Macro and Flows Update: July 2022 - e07
Summary
TLDRThe video discusses the current macroeconomic situation, highlighting the secular increase in inflation driven by populism and income inequality. It predicts a short-term peak in inflation but expects it to rise again. The Fed's struggle to control inflation and the increasing importance of equality in politics are noted. The video also forecasts multiple contraction due to higher interest rates and a potential decline in markets, with fiscal policy responses likely to continue. It warns of a bearish outlook in the long to medium term, with potential risks including a dollar debt crisis and widening credit spreads. However, short-term market complacency is expected due to poor positioning and sentiment, but this is anticipated to be temporary.
Takeaways
- π Inflation is experiencing a secular increase, with a recent high reading of 99.1% on CPI.
- π The current inflation is believed to be driven by populism, fueled by income inequality resulting from 40 years of supply-side economics.
- πͺοΈ Populism is growing due to political shifts influenced by the younger generation, leading to increased focus on equality and justice in policy-making.

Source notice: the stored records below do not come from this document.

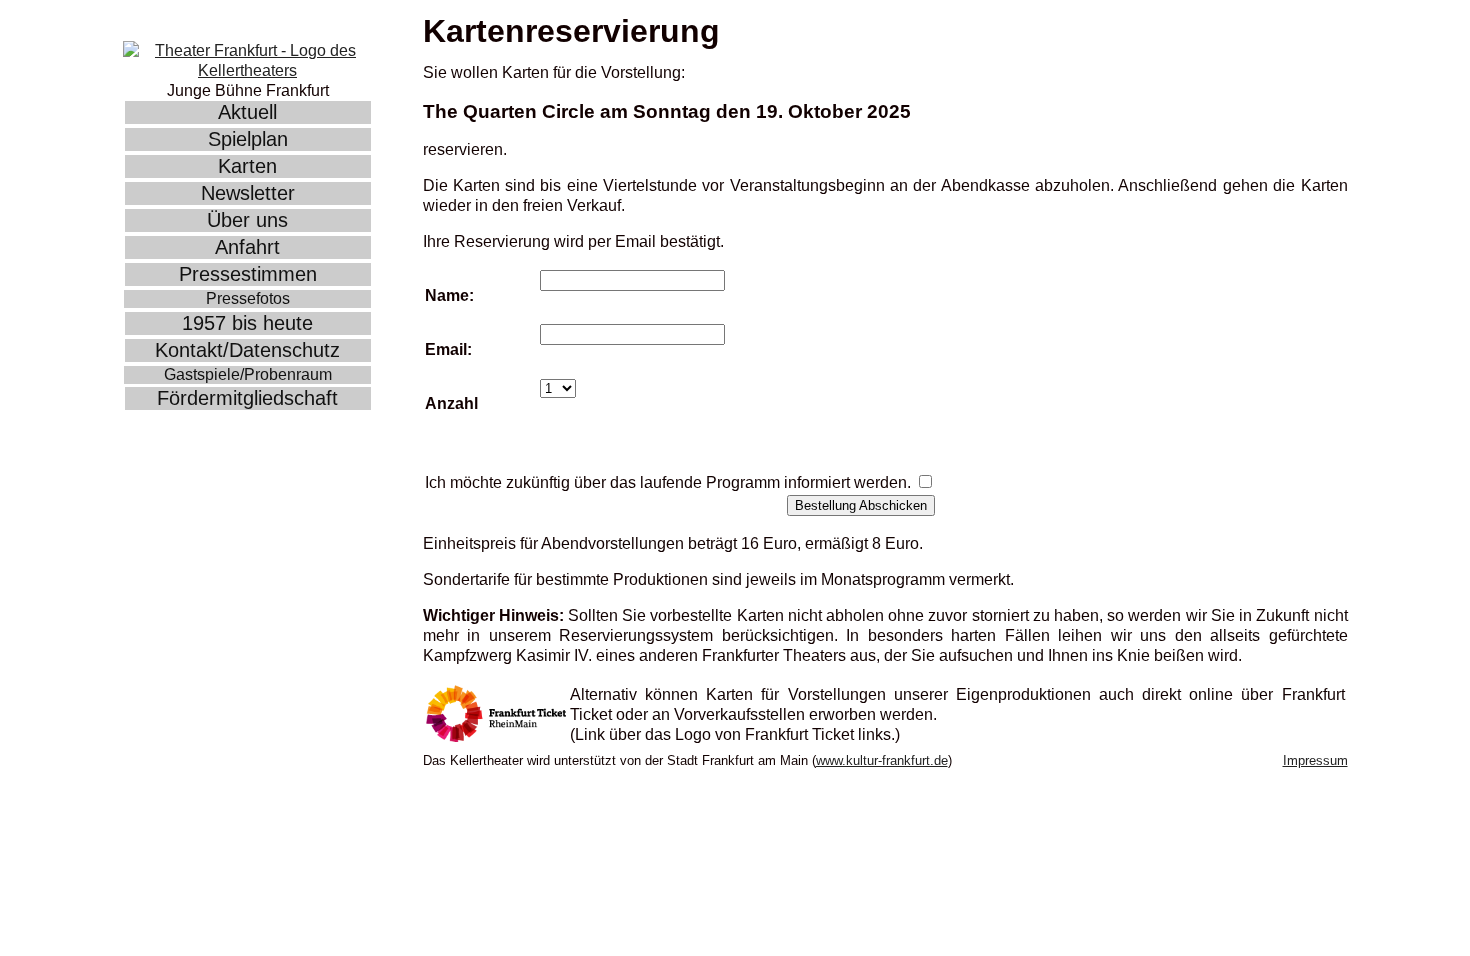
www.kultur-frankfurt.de (882, 760)
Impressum (1315, 760)
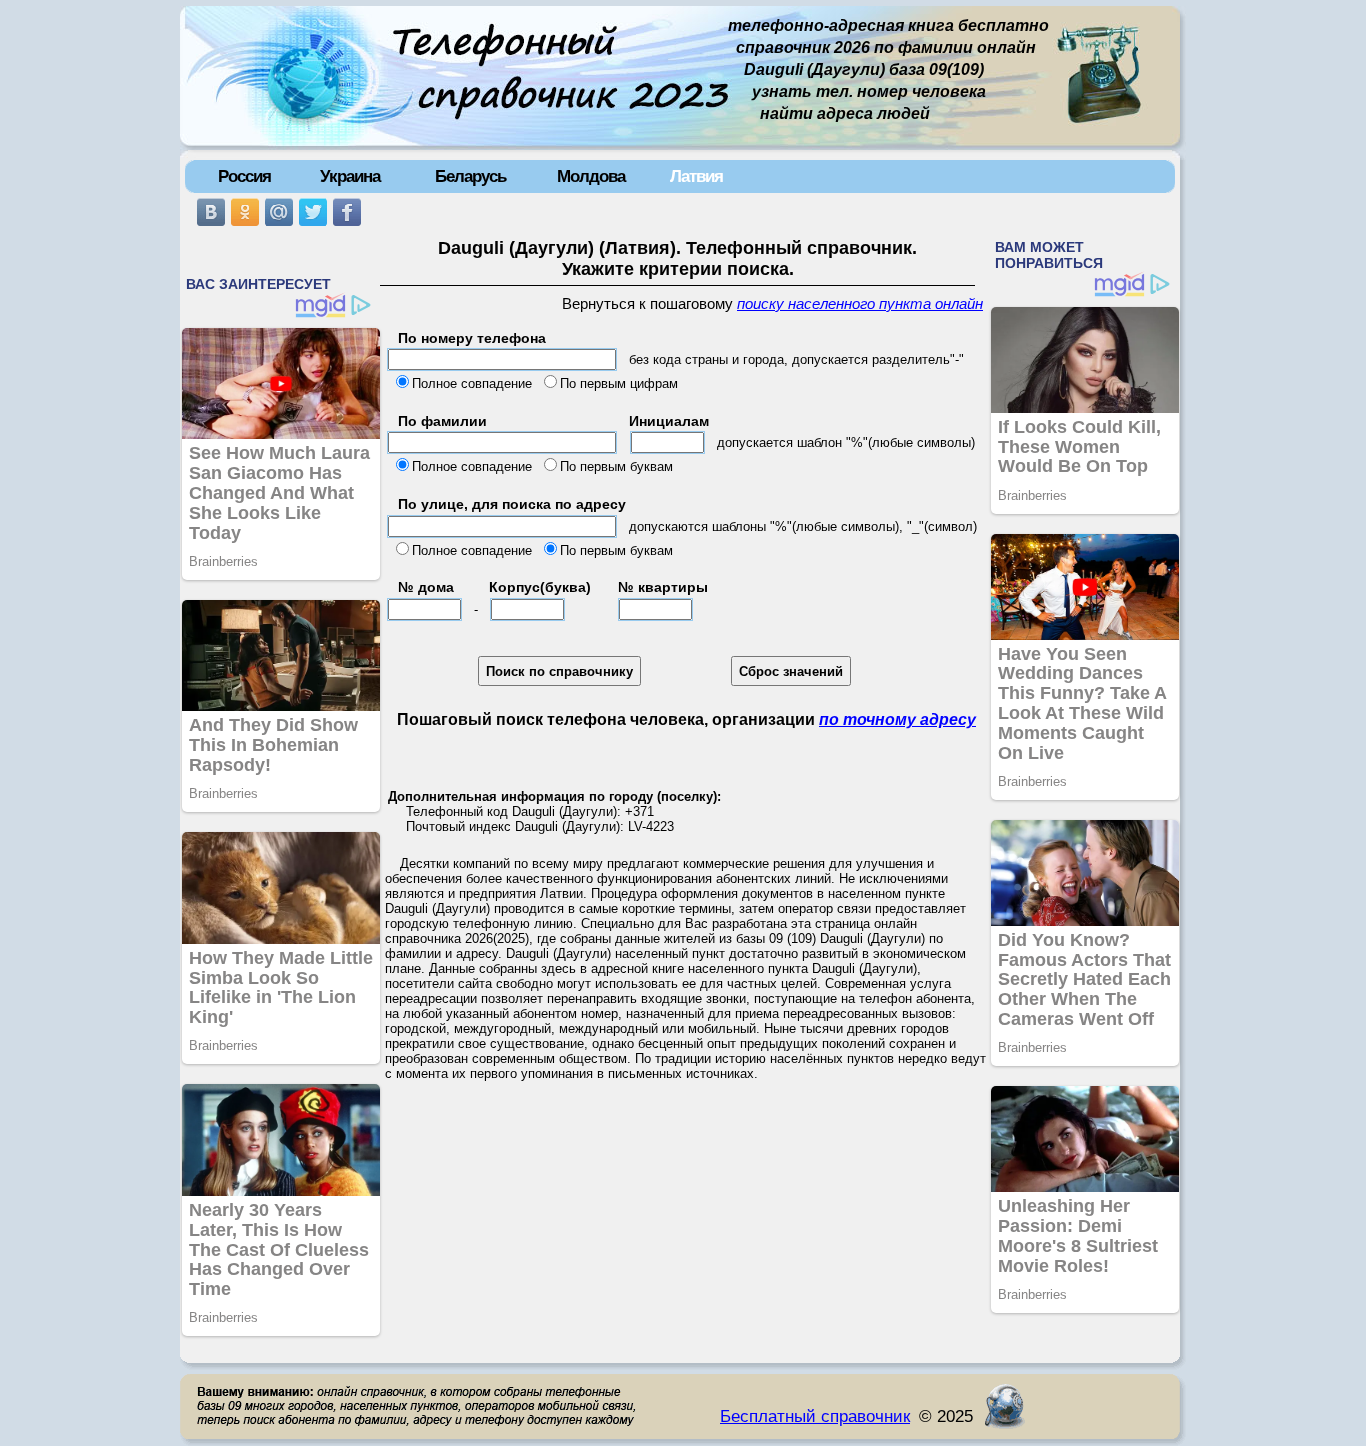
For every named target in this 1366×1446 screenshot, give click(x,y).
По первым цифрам (619, 383)
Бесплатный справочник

- π° The Federal Reserve's monetary policy is struggling to control inflation secularly, and the long-term outlook suggests a continued increase in inflation rates.
- π Expectations for a short-term pullback in inflation to 5.5-6% followed by a rise in secular inflation due to the populist-driven economic policies.
- π‘οΈ The Federal Reserve is attempting to dampen long-term inflation expectations to prevent demand pullforward and avoid an inflationary spiral.
- πΉ The cost of money is increasing, leading to market multiple contractions, margin compression, and a reverse Tina effect favoring bonds over stocks.
- π The market is currently in a state of reduced liquidity, particularly in interest rates and bond spaces, with equity volatility remaining relatively muted.
- π The US dollar has been strengthening, causing global market dislocations and increasing the risk of a debt crisis in dollar-denominated assets.
- π¨ The market is facing several risks including widening credit spreads, high yield and junk bond issues, and potential geopolitical tensions involving China and Taiwan.
- π Upcoming events like earnings season and Federal Reserve decisions are expected to introduce more market volatility and potential downward pressure.
Q & A
What is the main theme of the macroeconomic update discussed in the transcript?
-The main theme is the increasing secular inflation, driven by populist movements and the consequences it has on various financial markets and policies.
What recent inflation reading was mentioned in the transcript?
-A 99.1% inflation reading on CPI was mentioned in the transcript.
Why is the Federal Reserve unable to control inflation secularly according to the transcript?
-The Federal Reserve is unable to control inflation secularly because it is driven by populism, which was created by the Fed's own monetary policies and has led to massive inequality over 40 years.
How does the transcript link fiscal policy to inflation?
-The transcript links fiscal policy to inflation by explaining that fiscal policies, which involve distributing money to people, provoke demand-side economics, ultimately causing inflation.
What are the implications of long-term inflation expectations taking hold, as per the transcript?
-If long-term inflation expectations take hold, demand gets pulled forward, inventories build up, and anyone can borrow at low rates, increasing inflation and creating an inflationary spiral.
What does the transcript suggest about the future of interest rates?
-The transcript suggests that interest rates will secularly increase due to the need to control long-term inflation expectations and prevent an inflationary spiral.
What does the transcript indicate about the impact of inflation on the poor population?
-Inflation, being a flat tax, disproportionately hurts the poor and drives even greater populism.
What financial market trends are expected in the short term according to the transcript?
-In the short term, the transcript expects more pain in the equity market, vault, and compression due to poor positioning and sentiment, as well as reduced demand from put and Vol liquidation.
What are the potential risks mentioned in the transcript for the upcoming months?
-The potential risks mentioned include a dollar denominating debt crisis, widening credit spreads, high yield and junk bonds issues, liquidations in crypto, and a possible Chinese invasion of Taiwan.
How does the transcript describe the current state of liquidity in various financial markets?
-The transcript describes the current state of liquidity as decreasing, with top of book liquidity in the fifth percentile and reducing day by day. There is no liquidity in the interest rate and bond space, and FX has lost all liquidity.
What advice is given in the transcript regarding investment strategies in the current market conditions?
-The advice given is to be cautious and avoid being short-skeptic, as there is a significant payout sitting on the left tail that is expected in the next 3 to six months. Investors should be vigilant and aware of the potential risks and market developments.